# Laboratory 02

## Requirements

For the second part of the exercises you will need the `wikipedia` package. On Windows machines, use the following command in the Anaconda Prompt (`Start --> Anaconda --> Anaconda Prompt`):

    conda install -c conda-forge wikipedia
    
This command should work with other Anaconda environments (OSX, Linux).

If you are using virtualenv directly instead of Anaconda, the following command installs it in your virtualenv:

    pip install wikipedia

or

    sudo pip install wikipedia
    
installs it system-wide.

You are encouraged to reuse functions that you defined in earlier exercises.

## 1.1 Define a function that takes a sequence as its input and returns whether the sequence is symmetric. A sequence is symmetric if it is equal to its reverse.

In [1]:
def is_symmetric(l):
    for x, y in zip(l[::1], l[::-1]):
        if x != y:
            return False
    return True

assert(is_symmetric([1]) == True)
assert(is_symmetric([]) == True)
assert(is_symmetric([1, 2, 3, 1]) == False)
assert(is_symmetric([1, "foo", "bar", "foo", 1]) == True)
assert(is_symmetric("abcba") == True)

## 1.2 Define a function that takes a sequence and an integer $k$ as its input and returns the $k$ largest element. Do not use the built-in `max` function. Do not change the original sequence. If $k$ is not specified return one element in a list.

In [2]:
def k_largest(l, k=1, key=None):
    if key is None:
        return sorted(l, reverse=True)[:k]
    else:
        return sorted(l, reverse=True, key= lambda x: x[key])[:k]

l = [-1, 0, 3, 2]

assert(k_largest(l) == [3])
assert(k_largest(l, 2) == [2, 3] or k_largest(l, 2))
assert(k_largest([{'a': 1}, {'a': 2}], key='a') == [{'a': 2}] )

## \*1.3 Add an optional `key` argument that works analogously to the built-in `sorted`'s key argument.

Define a function that takes a matrix as an input represented as a list of lists (you can assume that the input is a valid matrix). Return its transpose without changing the original matrix.

In [3]:
import numpy as np

def transpose(M):
    return np.array(M).T.tolist()

m1 = [[1, 2, 3], [4, 5, 6]]
m2 = [[1, 4], [2, 5], [3, 6]]

assert(transpose(m1) == m2)
assert(transpose(transpose(m1)) == m1)

## 2.1 Define a function that takes a string as its input and return a dictionary with the character frequencies.

In [4]:
def char_freq(s):
    freq = {}
    for char in s:
        if char in freq:
            freq[char] += 1
        else:
            freq[char] = 1
    return freq
    
assert(char_freq("aba") == {"a": 2, "b": 1})

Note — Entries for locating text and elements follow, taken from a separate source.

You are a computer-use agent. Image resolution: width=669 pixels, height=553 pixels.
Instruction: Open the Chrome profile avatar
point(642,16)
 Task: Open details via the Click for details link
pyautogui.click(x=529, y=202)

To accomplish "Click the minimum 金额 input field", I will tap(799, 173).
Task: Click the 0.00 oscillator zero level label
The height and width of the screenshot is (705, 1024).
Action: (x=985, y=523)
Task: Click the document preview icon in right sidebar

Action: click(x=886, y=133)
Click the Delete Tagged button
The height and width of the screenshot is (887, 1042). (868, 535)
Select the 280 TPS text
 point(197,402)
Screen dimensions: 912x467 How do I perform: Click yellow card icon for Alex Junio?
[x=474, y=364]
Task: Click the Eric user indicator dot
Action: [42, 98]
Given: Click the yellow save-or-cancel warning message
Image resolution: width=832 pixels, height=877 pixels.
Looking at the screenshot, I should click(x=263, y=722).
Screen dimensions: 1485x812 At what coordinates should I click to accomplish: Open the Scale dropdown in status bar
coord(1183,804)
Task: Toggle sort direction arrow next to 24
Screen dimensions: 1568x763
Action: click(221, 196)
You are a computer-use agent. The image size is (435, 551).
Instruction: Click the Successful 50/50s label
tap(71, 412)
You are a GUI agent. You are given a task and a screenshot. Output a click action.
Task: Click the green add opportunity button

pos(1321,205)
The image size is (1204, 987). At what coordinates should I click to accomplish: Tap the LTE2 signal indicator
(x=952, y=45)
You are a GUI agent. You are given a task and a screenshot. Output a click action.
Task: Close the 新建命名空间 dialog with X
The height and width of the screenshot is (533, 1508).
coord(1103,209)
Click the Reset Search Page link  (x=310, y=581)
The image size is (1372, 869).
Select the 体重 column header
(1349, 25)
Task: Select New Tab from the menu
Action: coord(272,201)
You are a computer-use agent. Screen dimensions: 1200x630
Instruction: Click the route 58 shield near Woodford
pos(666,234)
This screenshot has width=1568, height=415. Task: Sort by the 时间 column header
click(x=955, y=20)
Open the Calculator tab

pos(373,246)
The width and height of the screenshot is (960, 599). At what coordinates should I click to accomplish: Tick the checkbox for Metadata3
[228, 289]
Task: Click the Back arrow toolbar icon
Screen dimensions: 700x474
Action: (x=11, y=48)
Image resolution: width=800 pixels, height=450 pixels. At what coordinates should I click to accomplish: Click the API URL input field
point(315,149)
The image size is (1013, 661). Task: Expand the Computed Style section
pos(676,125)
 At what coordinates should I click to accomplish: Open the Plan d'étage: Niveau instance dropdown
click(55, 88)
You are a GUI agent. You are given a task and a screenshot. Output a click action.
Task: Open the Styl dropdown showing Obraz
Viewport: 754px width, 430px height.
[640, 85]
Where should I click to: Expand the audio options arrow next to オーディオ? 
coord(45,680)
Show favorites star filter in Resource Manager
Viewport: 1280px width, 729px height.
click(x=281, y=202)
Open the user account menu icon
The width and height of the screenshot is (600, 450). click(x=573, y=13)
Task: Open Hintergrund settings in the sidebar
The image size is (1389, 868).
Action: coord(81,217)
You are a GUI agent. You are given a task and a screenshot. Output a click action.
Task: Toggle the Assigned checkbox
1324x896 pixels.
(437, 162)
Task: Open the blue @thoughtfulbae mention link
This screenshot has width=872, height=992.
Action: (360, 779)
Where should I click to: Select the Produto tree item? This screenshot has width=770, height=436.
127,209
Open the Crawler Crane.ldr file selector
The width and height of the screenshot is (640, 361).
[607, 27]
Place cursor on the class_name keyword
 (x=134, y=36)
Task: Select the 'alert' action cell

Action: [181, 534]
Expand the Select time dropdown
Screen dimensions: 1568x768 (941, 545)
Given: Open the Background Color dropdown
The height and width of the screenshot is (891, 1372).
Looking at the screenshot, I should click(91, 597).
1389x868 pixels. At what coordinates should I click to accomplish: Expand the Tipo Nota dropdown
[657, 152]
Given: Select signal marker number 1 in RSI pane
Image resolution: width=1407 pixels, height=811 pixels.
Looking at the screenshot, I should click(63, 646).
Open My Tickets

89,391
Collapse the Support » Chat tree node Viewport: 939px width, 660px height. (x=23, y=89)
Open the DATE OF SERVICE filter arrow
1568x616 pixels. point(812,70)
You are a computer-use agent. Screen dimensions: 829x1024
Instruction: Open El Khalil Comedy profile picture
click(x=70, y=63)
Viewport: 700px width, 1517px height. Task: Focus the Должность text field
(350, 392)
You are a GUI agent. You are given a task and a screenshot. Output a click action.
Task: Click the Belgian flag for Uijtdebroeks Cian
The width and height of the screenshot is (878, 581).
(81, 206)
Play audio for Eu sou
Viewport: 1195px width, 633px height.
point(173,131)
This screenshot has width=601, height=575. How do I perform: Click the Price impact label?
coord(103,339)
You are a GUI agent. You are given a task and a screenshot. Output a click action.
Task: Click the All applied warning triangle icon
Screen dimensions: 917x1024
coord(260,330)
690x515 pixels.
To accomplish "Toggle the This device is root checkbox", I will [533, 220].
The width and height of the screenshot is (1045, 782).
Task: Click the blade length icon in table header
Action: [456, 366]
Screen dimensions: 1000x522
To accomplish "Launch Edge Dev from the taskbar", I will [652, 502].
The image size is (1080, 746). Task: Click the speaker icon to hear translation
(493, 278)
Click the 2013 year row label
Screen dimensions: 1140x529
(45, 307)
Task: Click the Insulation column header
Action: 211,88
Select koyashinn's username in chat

## 2.2 Add an optional `skip_symbols` to the `char_freq` function. `skip_symbols` is the set of symbols that should be excluded from the frequence dictionary. If this argument is not specified, the function should include every symbol.

In [5]:
def char_freq_with_skip(s, skip_symbols=None):
    freq = {}
    for char in s:
        if char not in skip_symbols:
            if char in freq:
                freq[char] += 1
            else:
                freq[char] = 1
    return freq
    
assert(char_freq_with_skip("ab.abc?", skip_symbols=".?") == {"a": 2, "b": 2, "c": 1})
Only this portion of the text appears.